A very quick one: the CSfG Next anthology is now available for purchase from Smashwords for the utterly reasonable $4.99 US.

Obviously I recommend it, but then I would, wouldn’t I? I like to think of it this way – for five bucks you get a completely readable, diligently proofread story by me, along with more than twenty separate opportunities to scrub that story from your brain.

What’s not to like?

May 21, 2013

AWWC 2013 Review – Hunting by Andrea K. Höst

This is my third review for the Australian Women Writers Challenge 2013. I thought I was doing a little better than that, but then I remembered that I’ve been reading short stories almost exclusively for the last couple of months. So I’ve got a little bit of catching up to do.

Hunting is a standalone young adult fantasy novel by Andrea K. Höst [1]. Ash Lenthard is the street-smart young heroine  who has disguised herself as a (slightly younger) boy and apprenticed herself to a herbalist in order to escape from an unfortunate previous life. When her guardian is murdered, she finds her desire to return to life on the streets thwarted when she is warded to the Investigator appointed by the king to look into the serial killing of herbalists. With no choice but to maintain her identity as a young boy, Ash finds herself cornered into becoming a seruilis (squire) to the foreign noble and a key part of his murder investigation.

A summary of the first couple of chapters makes Hunting sound like a bit of a fantasy version of a grim investigative procedural, and to an extent it is. The more that Ash and the nobleman, Thornaster, poke around, the more vicious and bleak the conspiracy they uncover becomes. Beneath the witty banter, romantic interplay and the flirtation with cross-dressing farce, the world of Hunting has a more nihilistic streak than most of Host’s work. But she does an excellent job of keeping the action moving so that the story never threatens to wallow in its own darkness.

The author has mentioned that Hunting was written at least partly in response to her frustration with the heroines of Georgette Heyer’s Regency novels, who despite their deep reserves of pluck and spirit often fall just short of being proactive. Some guy always comes along to make all their decisions for them.  Ash is every bit as strong-willed as any Heyer heroine, but she’s only likely to go along with a would-be white knight if it happens to suit her purposes. She’s a fun character, even if she herself is not often having much fun.
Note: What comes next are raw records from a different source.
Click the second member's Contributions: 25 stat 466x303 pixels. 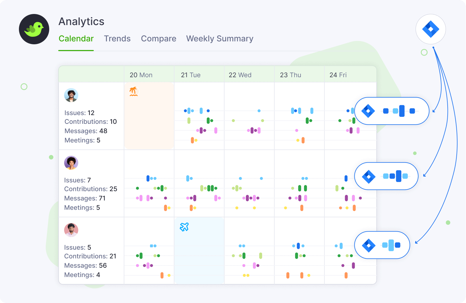[x=91, y=189]
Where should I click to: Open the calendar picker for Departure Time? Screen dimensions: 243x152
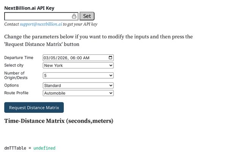110,58
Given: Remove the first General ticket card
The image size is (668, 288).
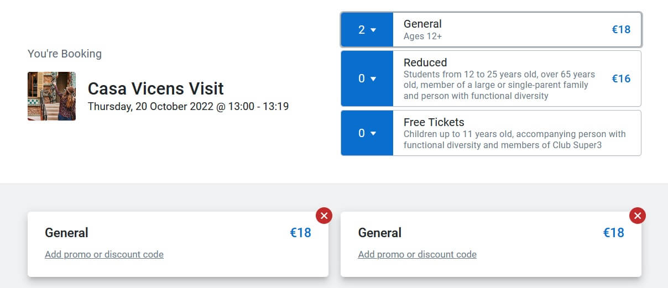Looking at the screenshot, I should [324, 216].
I have to confess that I didn’t fully understand the magical elements of the story, which are integral to the plot’s resolution, but it certainly didn’t keep me from enjoying them. Apart from that, it’s an adventurous romp with plenty of derring-do, peril and romance, flavoured with the odd splashes of darkness to settle the froth.


[1] I have previously reviewed her novels And All the Stars,  Stained Glass Monsters and The Silence of Medair.

The viscous middle and the lure of the shiny

Filed under: fitter/happier,news of the day,wordsmithery — Tags: , , , — lexifab @ 12:55 pm

I’ve been not-blogging for some time now while I wrestle with my novel manuscript. It’s a hard slog that is chewing up a lot of brain power and time, neither of which I’m finding available in abundance.

I am now well and truly into the trench warfare stage of the writing process, mired down in an intractable internal debate about where I want the story to go and how I’m going to get there. Every time I feel like I’ve taken a step forward, with a fun scene or a halfway-ingenious plot twist [1], I get bogged down. How do I make the characters’ decisions seem convincing? How can I make some plot-essential development compelling? How do I write my way out of the corners I am stuck in? How do I live with knowing that a good third of what I’ve written so far definitely has to get chopped out?

The other night I had hit a wall so badly that I figuratively reworked Raymond Chandler’s famous writing advice: (paraphrasing) “If you don’t know what happens next, have two guys with guns come through the door”. The scene I wrote in accordance with that principle dropped a side character into a pivotal scene so that I could explore the scene from the outside. It was a lot of fun to write, and helped unblock a few gunked-up plot pipes, but it probably won’t survive to the final manuscript.

I’m discovering that my writing method appears to be to over-write in the hopes that future edits can pare everything back by about 25%. That feels like an impractical waste of time, but this far into the project I am not sure I can change my work methods. something for the post-draft review, perhaps.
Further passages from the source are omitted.